Task requirements –
Word for word, transcribe the data below from the line with "This screenshot has width=640, height=480." to the line with "Open the wallet via the briefcase icon", keeping both of those lines.
● ● ●
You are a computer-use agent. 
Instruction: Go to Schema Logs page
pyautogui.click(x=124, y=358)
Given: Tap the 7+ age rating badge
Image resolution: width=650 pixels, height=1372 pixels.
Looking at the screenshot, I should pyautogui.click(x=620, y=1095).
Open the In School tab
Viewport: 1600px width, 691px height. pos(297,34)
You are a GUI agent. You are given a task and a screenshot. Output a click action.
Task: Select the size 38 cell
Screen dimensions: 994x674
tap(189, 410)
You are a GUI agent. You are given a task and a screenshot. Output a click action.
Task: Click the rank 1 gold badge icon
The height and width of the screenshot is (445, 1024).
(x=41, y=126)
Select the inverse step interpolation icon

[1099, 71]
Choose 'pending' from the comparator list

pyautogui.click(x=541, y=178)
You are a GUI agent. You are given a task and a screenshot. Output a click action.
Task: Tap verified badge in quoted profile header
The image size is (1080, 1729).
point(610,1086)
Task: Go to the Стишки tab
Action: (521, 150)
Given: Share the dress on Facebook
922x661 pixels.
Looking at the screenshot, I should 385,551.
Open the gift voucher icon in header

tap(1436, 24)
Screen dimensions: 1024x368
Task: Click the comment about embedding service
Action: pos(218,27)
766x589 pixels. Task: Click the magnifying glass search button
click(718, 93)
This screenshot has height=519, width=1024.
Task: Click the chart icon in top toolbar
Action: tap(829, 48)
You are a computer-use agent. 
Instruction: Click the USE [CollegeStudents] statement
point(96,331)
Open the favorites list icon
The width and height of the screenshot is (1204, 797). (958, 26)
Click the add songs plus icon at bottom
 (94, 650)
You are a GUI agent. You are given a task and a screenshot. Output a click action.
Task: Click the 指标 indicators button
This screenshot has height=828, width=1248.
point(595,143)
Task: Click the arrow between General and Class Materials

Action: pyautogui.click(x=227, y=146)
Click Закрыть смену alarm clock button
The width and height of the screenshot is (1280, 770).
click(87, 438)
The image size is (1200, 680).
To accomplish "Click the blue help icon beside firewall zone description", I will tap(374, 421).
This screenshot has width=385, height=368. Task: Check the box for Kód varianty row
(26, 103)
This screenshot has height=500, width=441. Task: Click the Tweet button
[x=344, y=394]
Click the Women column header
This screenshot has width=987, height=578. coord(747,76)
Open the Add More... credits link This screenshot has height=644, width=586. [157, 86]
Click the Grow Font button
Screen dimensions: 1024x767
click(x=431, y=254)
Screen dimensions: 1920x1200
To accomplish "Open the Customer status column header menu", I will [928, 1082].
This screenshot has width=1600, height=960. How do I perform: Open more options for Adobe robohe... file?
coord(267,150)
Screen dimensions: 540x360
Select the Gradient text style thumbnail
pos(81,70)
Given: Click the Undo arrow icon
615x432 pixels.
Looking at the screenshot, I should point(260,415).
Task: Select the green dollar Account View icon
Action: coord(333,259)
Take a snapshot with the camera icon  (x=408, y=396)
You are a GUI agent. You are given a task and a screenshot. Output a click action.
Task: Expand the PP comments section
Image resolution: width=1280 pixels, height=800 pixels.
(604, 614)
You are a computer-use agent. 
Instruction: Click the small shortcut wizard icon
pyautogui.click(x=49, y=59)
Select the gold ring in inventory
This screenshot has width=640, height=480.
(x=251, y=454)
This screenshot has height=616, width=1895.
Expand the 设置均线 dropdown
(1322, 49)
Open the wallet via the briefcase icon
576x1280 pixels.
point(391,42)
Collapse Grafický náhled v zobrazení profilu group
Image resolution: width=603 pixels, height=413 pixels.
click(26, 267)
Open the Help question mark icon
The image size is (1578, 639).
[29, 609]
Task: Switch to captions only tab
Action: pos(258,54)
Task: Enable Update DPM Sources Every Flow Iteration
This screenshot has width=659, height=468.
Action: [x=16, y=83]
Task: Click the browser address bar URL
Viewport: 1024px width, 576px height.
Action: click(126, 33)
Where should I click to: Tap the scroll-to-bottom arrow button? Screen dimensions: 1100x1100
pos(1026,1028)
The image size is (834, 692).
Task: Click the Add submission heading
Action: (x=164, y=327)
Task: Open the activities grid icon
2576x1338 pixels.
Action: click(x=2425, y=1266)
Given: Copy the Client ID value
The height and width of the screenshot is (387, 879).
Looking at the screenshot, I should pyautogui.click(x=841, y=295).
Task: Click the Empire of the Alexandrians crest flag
● ● ●
Solution for this exercise –
This screenshot has width=640, height=480.
(x=251, y=454)
This screenshot has height=616, width=1895.
Expand the 设置均线 dropdown
(1322, 49)
Open the wallet via the briefcase icon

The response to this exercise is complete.